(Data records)
===============

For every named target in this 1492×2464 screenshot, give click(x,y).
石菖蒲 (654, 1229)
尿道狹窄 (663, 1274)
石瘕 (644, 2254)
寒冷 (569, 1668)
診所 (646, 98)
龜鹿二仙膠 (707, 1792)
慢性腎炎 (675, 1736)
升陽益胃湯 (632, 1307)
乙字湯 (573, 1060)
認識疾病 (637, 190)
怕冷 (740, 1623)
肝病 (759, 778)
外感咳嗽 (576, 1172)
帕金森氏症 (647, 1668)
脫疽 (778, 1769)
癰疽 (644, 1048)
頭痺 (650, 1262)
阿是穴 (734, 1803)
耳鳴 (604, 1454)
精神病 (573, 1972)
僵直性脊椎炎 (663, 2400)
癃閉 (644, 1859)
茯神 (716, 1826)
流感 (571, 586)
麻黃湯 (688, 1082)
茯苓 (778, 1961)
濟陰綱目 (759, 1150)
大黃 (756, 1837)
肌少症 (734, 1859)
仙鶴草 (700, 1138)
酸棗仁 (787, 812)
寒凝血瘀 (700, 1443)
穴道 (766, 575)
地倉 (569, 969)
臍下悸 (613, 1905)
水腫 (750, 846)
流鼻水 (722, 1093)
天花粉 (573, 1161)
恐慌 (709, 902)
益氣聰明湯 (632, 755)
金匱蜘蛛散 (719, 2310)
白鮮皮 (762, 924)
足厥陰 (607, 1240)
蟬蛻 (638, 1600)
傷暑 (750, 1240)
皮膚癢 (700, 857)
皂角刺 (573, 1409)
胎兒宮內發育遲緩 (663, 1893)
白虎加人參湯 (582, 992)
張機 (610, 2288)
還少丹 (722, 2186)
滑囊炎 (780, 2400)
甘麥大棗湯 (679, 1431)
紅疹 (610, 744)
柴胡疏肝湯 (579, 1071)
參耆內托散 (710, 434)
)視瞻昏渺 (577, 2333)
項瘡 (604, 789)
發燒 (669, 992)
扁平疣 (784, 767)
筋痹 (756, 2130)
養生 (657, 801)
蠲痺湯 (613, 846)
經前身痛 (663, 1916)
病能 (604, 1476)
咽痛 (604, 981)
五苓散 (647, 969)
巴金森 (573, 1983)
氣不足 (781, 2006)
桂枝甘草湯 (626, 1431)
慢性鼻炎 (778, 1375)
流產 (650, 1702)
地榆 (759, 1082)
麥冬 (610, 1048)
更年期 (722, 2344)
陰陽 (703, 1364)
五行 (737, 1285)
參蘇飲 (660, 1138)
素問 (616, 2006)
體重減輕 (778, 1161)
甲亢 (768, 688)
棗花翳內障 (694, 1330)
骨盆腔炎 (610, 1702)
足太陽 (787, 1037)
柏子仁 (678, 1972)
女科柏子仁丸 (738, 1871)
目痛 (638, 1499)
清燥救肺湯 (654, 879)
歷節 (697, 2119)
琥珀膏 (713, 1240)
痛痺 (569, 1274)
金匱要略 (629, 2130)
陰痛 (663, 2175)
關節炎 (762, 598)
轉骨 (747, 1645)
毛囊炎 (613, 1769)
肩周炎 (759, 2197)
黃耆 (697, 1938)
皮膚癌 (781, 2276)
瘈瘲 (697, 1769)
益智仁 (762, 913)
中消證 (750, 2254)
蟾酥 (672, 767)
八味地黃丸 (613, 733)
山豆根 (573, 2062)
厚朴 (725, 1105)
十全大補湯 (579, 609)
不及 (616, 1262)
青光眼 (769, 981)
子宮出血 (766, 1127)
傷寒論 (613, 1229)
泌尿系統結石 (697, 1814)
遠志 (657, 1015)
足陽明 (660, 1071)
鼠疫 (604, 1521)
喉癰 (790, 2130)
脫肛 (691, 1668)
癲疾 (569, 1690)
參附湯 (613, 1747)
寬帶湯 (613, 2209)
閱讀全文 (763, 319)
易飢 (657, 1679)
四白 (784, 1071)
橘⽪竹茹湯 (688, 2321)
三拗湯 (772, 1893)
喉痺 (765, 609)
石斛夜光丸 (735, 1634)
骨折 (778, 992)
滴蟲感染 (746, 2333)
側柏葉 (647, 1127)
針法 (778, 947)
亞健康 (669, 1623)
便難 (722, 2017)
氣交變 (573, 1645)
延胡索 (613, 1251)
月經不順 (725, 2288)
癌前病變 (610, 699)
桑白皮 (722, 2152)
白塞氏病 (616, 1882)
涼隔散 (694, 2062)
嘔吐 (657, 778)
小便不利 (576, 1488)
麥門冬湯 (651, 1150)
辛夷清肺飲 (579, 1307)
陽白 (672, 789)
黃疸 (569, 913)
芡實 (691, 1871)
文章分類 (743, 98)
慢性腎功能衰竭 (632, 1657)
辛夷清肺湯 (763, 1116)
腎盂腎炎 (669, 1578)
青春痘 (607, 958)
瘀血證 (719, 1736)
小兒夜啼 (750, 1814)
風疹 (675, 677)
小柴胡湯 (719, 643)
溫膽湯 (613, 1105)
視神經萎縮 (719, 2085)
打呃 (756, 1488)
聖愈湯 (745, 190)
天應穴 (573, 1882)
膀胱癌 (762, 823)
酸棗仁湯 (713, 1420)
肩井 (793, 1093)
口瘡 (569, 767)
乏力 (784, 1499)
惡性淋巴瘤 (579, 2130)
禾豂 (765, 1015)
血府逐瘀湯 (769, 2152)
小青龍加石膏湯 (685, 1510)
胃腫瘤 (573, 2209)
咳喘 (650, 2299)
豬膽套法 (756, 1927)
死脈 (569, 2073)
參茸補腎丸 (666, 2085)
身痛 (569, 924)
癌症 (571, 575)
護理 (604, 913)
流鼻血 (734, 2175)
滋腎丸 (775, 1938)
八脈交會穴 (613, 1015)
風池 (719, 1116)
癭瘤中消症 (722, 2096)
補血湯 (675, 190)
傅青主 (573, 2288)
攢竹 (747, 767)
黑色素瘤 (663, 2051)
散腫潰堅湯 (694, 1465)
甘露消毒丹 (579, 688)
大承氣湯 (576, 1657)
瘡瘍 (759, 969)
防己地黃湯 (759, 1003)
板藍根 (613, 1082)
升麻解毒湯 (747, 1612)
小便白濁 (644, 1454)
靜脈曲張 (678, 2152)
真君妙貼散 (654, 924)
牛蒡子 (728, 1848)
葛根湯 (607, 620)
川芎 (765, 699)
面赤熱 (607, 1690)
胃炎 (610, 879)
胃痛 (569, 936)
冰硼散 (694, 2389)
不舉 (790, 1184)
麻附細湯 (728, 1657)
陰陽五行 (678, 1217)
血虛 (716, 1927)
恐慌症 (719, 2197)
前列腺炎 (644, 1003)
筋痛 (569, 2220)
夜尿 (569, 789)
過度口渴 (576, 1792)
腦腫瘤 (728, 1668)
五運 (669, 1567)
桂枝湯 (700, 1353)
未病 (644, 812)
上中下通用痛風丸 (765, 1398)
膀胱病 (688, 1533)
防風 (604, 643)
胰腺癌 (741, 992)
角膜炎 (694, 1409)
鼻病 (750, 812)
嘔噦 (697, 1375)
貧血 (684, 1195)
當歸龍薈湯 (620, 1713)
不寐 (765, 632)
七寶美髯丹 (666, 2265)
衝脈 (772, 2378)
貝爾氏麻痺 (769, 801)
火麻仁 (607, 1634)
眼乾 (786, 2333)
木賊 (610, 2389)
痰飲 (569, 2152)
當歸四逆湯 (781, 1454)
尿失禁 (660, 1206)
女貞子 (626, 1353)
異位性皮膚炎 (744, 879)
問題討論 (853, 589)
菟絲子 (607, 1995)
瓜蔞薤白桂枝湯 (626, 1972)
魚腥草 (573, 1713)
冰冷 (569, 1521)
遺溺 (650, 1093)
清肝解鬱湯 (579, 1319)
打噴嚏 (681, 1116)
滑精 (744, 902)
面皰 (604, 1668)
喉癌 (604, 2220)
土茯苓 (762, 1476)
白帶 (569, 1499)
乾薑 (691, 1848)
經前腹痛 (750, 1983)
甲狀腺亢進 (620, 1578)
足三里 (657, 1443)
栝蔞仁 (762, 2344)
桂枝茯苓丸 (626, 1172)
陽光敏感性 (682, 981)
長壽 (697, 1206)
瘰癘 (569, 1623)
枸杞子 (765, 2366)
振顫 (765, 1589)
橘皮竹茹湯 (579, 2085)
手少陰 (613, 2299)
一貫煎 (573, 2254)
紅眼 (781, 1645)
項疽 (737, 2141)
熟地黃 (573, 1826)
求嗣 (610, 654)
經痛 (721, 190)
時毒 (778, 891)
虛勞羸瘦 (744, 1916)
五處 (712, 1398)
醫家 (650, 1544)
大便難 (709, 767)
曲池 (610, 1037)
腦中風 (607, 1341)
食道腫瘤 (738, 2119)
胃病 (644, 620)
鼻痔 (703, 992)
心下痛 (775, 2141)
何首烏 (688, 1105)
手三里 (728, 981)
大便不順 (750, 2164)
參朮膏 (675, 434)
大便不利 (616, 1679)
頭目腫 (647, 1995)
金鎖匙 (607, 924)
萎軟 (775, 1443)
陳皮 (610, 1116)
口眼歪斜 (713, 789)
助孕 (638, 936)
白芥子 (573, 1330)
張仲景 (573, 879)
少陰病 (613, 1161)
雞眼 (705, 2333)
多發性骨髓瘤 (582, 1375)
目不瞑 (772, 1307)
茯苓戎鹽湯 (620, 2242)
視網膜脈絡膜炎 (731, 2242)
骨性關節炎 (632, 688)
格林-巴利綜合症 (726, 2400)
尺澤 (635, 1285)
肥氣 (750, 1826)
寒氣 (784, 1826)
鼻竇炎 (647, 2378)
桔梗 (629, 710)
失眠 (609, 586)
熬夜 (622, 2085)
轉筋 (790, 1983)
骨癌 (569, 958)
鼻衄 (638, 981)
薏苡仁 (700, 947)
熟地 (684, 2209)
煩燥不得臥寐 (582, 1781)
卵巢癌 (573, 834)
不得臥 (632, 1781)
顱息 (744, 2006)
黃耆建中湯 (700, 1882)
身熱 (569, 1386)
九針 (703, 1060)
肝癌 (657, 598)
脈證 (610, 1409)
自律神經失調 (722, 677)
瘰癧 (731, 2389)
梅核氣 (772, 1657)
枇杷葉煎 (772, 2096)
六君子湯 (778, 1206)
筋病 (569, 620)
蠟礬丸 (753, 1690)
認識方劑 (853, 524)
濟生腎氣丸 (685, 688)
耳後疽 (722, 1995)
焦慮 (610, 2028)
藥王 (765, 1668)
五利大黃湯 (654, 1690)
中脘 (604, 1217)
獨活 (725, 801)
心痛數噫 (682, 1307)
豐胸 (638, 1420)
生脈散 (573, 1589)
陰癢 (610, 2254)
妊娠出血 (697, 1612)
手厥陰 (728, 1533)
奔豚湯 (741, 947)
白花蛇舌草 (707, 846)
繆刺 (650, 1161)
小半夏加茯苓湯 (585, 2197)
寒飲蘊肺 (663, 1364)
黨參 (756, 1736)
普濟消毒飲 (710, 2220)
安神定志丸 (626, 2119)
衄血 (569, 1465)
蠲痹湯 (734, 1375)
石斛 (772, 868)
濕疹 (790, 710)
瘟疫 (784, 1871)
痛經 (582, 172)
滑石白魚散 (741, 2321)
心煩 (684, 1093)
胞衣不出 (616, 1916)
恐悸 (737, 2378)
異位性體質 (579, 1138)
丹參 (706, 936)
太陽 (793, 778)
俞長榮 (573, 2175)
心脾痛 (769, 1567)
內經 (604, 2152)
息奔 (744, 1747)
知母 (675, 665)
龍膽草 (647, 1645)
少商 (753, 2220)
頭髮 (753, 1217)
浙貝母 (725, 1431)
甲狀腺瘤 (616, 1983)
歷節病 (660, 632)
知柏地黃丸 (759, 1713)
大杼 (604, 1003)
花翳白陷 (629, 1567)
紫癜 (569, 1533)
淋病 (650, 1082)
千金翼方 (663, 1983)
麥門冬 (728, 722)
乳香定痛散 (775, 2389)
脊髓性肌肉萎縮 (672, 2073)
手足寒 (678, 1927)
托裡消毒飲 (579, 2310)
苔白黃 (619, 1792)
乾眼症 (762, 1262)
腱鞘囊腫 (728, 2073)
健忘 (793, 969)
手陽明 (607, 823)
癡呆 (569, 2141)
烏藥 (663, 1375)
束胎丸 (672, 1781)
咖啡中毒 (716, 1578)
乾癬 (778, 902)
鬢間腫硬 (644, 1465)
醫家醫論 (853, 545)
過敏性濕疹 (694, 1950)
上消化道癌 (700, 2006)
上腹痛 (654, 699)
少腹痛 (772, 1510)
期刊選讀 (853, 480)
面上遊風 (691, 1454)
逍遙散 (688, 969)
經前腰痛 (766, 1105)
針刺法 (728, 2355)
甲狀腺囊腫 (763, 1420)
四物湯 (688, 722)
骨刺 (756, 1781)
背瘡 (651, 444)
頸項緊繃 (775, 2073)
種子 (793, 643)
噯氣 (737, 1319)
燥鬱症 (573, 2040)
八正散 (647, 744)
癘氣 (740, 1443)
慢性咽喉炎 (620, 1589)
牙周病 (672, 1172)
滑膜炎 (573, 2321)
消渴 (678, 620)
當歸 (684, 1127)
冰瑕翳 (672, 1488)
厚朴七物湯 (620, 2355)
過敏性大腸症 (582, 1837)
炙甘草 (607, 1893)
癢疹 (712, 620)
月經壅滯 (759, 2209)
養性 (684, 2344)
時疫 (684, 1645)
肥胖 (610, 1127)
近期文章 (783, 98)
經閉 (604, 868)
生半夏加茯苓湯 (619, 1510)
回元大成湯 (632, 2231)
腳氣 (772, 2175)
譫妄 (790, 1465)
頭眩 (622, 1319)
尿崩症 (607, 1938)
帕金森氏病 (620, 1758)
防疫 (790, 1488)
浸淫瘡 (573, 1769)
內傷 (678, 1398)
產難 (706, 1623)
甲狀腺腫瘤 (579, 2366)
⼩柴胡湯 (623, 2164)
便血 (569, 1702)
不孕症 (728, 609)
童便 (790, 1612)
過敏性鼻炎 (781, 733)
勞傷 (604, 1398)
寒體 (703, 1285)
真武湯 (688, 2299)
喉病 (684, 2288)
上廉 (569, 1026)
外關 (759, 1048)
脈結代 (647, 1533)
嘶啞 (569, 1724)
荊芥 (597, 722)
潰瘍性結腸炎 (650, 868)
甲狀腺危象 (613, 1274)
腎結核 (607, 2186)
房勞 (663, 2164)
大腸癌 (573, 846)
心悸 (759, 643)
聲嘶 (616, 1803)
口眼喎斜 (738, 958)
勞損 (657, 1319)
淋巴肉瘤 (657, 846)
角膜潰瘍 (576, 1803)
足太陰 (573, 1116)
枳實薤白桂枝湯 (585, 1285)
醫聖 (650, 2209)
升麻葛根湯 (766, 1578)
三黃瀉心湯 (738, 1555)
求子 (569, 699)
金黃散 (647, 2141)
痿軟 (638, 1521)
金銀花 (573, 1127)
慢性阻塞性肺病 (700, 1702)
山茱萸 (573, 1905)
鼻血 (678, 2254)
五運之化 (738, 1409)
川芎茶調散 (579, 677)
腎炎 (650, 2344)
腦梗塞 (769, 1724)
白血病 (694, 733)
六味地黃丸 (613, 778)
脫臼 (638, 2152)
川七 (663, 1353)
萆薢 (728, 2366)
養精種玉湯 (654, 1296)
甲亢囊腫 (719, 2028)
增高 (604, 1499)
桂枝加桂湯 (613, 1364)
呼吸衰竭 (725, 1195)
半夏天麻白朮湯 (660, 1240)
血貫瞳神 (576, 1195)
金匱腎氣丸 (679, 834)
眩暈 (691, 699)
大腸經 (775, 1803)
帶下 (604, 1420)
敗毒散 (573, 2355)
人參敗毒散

===============

▶ _INSTRUCTIONS TO FOLLOW_
From the first line of the data above to the line holding "耳鳴 (604, 1454)", reproduce each line exactly; emit no other lines.

▶ _SOLUTION TO THIS EXERCISE_
For every named target in this 1492×2464 screenshot, give click(x,y).
石菖蒲 (654, 1229)
尿道狹窄 (663, 1274)
石瘕 (644, 2254)
寒冷 (569, 1668)
診所 (646, 98)
龜鹿二仙膠 (707, 1792)
慢性腎炎 (675, 1736)
升陽益胃湯 (632, 1307)
乙字湯 (573, 1060)
認識疾病 (637, 190)
怕冷 (740, 1623)
肝病 (759, 778)
外感咳嗽 (576, 1172)
帕金森氏症 (647, 1668)
脫疽 (778, 1769)
癰疽 (644, 1048)
頭痺 (650, 1262)
阿是穴 (734, 1803)
耳鳴 (604, 1454)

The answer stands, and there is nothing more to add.